## TEXT FOR ANALYSIS
* * * * * * *

Glad to be gay; not fussed at being bust

Filed under: foreign,politics — - @ 9:00 am
Tags: , ,
The western front of the United States Capitol...

Image via Wikipedia

It is the most jaw-dropping thing I read last week. Possibly last month.

From the excellent Outstanding Investments financial newsletter (subscription only):

“Let’s get past the military fact that it’s raining steel in Libya. Something else troubles me. The U.S. government doesn’t have a 2011 budget for its Department of Defense – and we’re six months into the fiscal year. This is, at root, courtesy of the last Congress, which failed to pass a defense budget in the waning days of 2010.

No defense budget? Last year, there was political capital for Congress to pass ‘don’t ask, don’t tell’ legislation. But for some strange reason, Congress could not pass anything as mundane as a law to fund procurement and operations, let alone to pay the troops.

* * * * * * *

## QUESTIONS
[A] Quote word for word the part of the post about the missing defense budget that opens with the words containing "Image via Wikipedia" and closes with "days of 2010.".
[B] Continue the blog post on Congress failing to pass a 2011 defense budget, starting after its last sentence.

* * * * * * *

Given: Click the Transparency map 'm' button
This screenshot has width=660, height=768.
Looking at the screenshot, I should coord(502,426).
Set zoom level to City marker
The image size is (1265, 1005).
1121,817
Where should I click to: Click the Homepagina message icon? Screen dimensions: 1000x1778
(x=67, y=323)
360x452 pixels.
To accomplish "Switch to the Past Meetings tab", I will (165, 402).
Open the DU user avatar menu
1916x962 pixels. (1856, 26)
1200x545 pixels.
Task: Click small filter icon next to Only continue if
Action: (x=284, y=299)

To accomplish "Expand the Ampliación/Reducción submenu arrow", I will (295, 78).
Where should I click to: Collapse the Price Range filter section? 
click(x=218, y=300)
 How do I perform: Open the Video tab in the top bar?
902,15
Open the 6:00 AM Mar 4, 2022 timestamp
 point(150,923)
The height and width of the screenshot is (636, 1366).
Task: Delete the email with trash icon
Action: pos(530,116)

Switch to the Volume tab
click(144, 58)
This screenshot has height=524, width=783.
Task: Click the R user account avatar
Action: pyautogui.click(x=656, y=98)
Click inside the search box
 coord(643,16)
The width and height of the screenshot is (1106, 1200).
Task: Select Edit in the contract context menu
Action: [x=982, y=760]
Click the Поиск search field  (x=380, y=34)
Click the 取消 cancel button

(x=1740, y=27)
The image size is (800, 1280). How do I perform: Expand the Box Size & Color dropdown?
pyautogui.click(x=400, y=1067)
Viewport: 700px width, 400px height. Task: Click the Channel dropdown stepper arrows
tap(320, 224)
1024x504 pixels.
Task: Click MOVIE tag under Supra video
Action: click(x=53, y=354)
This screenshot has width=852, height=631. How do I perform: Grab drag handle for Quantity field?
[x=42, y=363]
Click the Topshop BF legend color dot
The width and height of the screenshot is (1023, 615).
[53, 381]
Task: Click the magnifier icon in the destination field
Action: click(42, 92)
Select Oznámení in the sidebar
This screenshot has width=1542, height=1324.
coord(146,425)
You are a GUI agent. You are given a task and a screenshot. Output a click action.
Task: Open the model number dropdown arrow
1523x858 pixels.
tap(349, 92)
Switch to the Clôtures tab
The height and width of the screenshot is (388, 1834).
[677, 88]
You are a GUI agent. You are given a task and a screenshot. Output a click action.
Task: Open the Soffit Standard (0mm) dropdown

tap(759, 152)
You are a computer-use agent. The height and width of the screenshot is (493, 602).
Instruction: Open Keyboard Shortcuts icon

* * * * * * *

## ANSWERS FOR THE EXERCISE
[A]
Image via Wikipedia

It is the most jaw-dropping thing I read last week. Possibly last month.

From the excellent Outstanding Investments financial newsletter (subscription only):

“Let’s get past the military fact that it’s raining steel in Libya. Something else troubles me. The U.S. government doesn’t have a 2011 budget for its Department of Defense – and we’re six months into the fiscal year. This is, at root, courtesy of the last Congress, which failed to pass a defense budget in the waning days of 2010.

[B]
Not to put too fine a point on it, Congress has authorized no money to fight wars – at least not this one.

Such ludicrous priorities kill off forever the idea that American liberals are much more down-to-earth than their British counterparts.

So a near-bankrupt Uncle Sam is bombing Libya on an open-ended spending spree but at least everyone involved is comfortable with his sexuality. I think I just heard the first cuckoos of spring.